Snowball Earth




The Snowball Earth Hypothesis


Exploring the Myths of Runaway Climate Feedback

The Snowball Earth hypothesis, a theory that proposes the Earth’s surface was entirely or nearly entirely frozen at least once, during the Proterozoic Eon about 650 million years ago, presents a fascinating paradox when considering the role of carbon dioxide (CO2) and the dynamics of climate feedback systems. According to this hypothesis, a series of global ice ages were so severe that they led to the glaciation of the entire planet.

Yet, the Earth eventually emerged from these frozen states into warm periods, driven by natural processes. This historical climatic event provides a compelling framework for scrutinizing the arguments surrounding current climate change narratives, particularly the emphasis on CO2 as a driver of runaway global warming.

The Snowball Earth hypothesis is supported by a variety of geological evidence. This evidence, spanning from chemical signatures in ancient rocks to the distribution of certain sediment types across different continents, paints a compelling picture of global-scale glaciation events, particularly during the Cryogenian period, roughly between 720 to 635 million years ago.

One of the most striking pieces of evidence for Snowball Earth events is the presence of glacial deposits found in regions that were at or near the equator during the Proterozoic eon. These deposits include tillites (sedimentary rocks formed by glacial action) and associated glacial striations (bedrocks scraped by glaciers). The widespread distribution of these deposits, even in tropical latitudes where glaciers are unheard of in the current climate, suggests a much colder global climate capable of supporting equatorial ice sheets.

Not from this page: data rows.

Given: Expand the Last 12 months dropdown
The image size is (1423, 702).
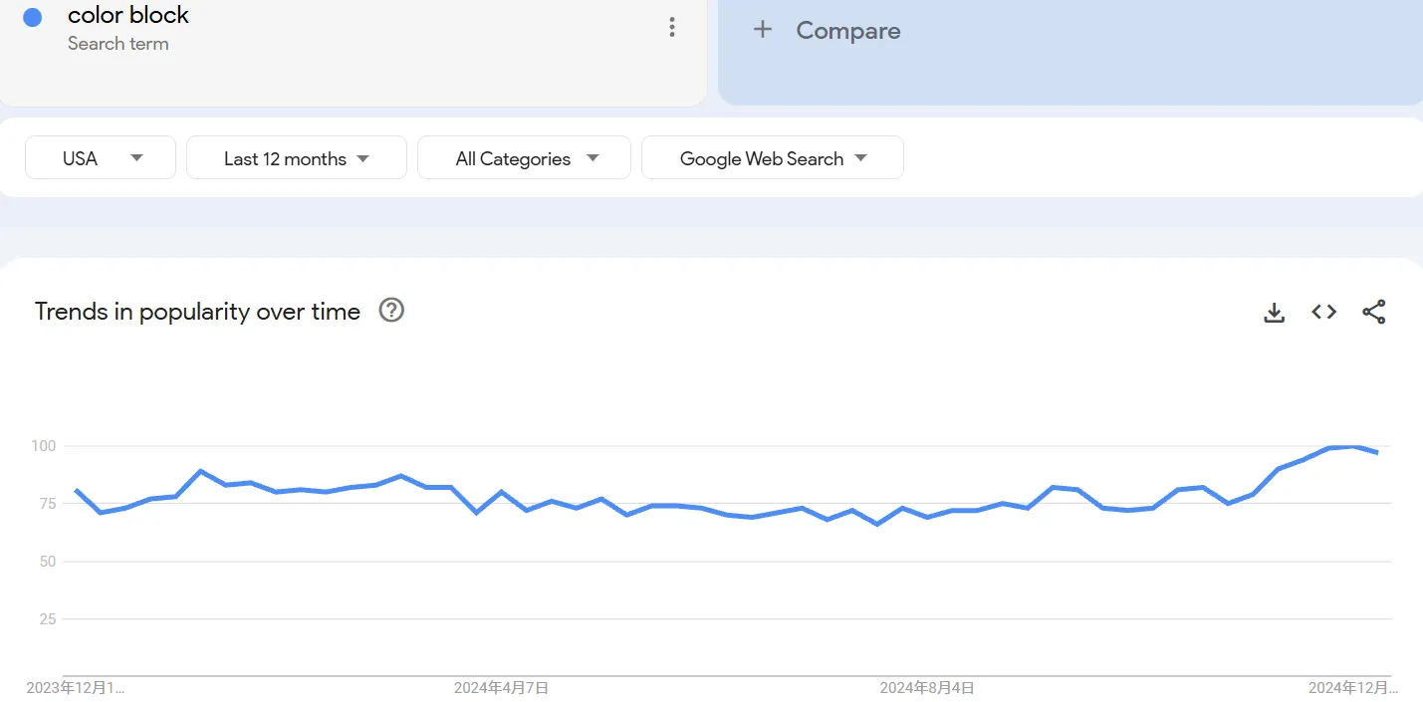Looking at the screenshot, I should (x=297, y=158).
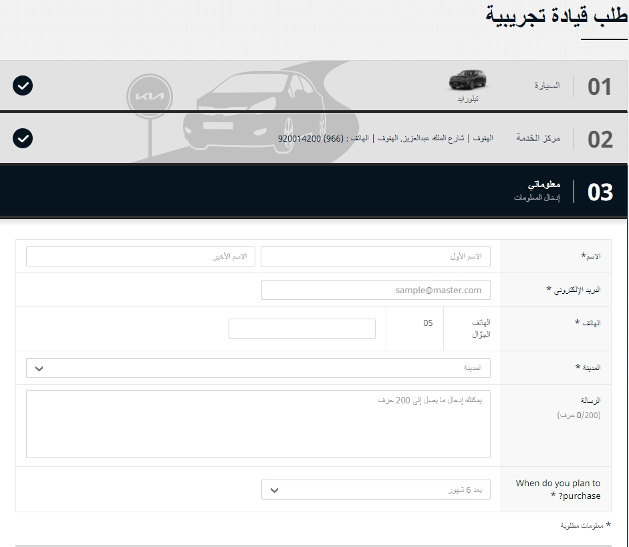Click the Kia logo sign in banner

click(150, 96)
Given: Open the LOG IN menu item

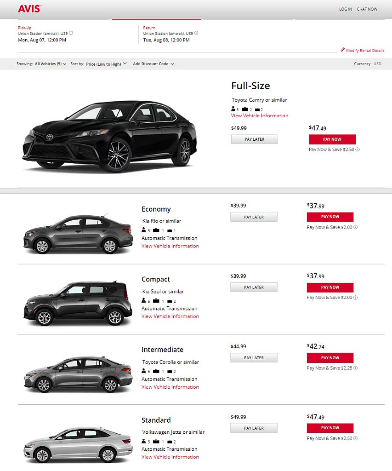Looking at the screenshot, I should [346, 9].
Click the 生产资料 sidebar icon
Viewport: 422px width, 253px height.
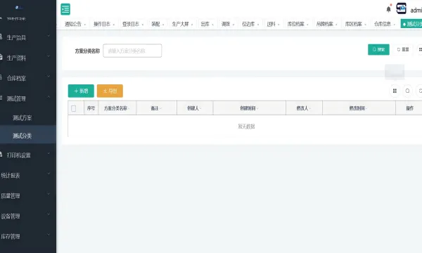(x=1, y=57)
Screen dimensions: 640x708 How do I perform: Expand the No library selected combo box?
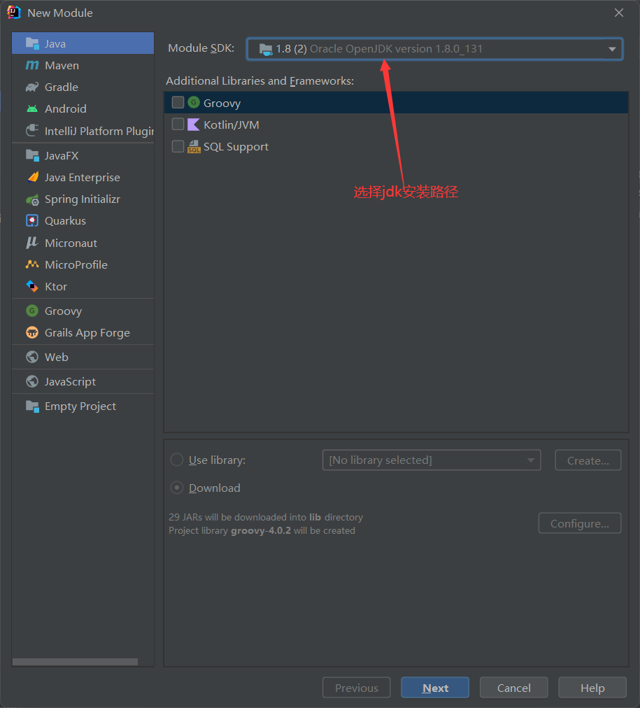pos(431,460)

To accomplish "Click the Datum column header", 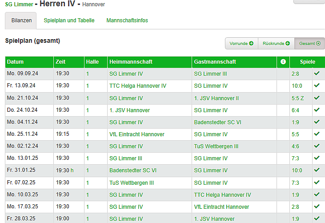I will click(x=16, y=62).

Beyond direct geological evidence, theoretical models and climate simulations support the Snowball Earth hypothesis by demonstrating that certain conditions could lead to global glaciation. These models take into account the Earth’s albedo (reflectivity), atmospheric CO2 levels, and solar luminosity, showing that a decrease in CO2 or an increase in albedo could trigger a global freeze.

Together, these geological records and models provide a strong foundation for the Snowball Earth hypothesis, illustrating a time when Earth underwent extreme climate changes that profoundly impacted its surface conditions, oceans, and biosphere.

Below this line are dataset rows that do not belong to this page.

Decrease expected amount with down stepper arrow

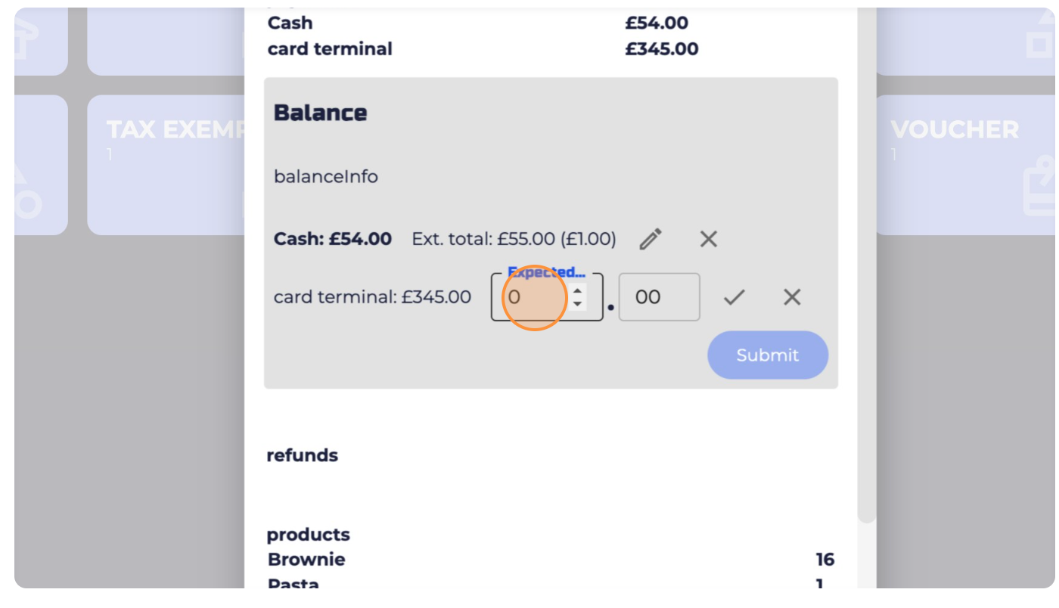578,304

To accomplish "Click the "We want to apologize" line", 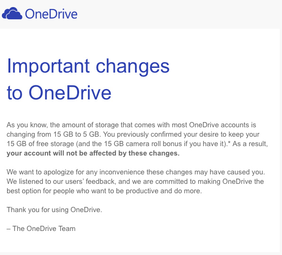I will click(136, 172).
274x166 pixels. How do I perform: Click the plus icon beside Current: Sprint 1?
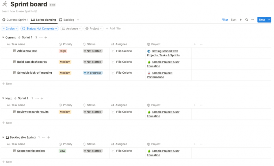45,37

During Snowball Earth, it is hypothesized that volcanic activity continued to release CO2 into the atmosphere. With the Earth’s surface covered in ice, the planet’s albedo (or reflectivity) increased, reflecting more of the sun’s energy back into space and perpetuating the icy conditions. However, over millions of years, the accumulation of CO2 from volcanic emissions, and the lack of plant life to absorb this CO2, gradually thickened the atmospheric blanket, trapping more heat and eventually warming the planet enough to melt the ice and end the snowball state.

This narrative suggests a natural feedback system where CO2 levels can rise significantly without leading to runaway heating. Instead, the Earth system appears capable of self-regulating, with ice ages and warm periods following each other in a cyclical pattern throughout geological history.

The recovery from Snowball Earth challenges the notion of runaway climate feedback systems, where an initial change in climate leads to effects that cause further climate change in the same direction, potentially leading to uncontrollable warming or cooling.


  1. From the article:

    ……”This evidence, spanning from chemical signatures in ancient rocks to the distribution of certain sediment types across different continents, paints a compelling picture of global-scale glaciation”…….

    Or were the rocks subject to glaciation because the poles moved? ‘True polar wander’ of up to 25° has occurred between “about 174 and 157 million years ago”. Such a change in the Earth’s axis would have a tremendous impact on local climate.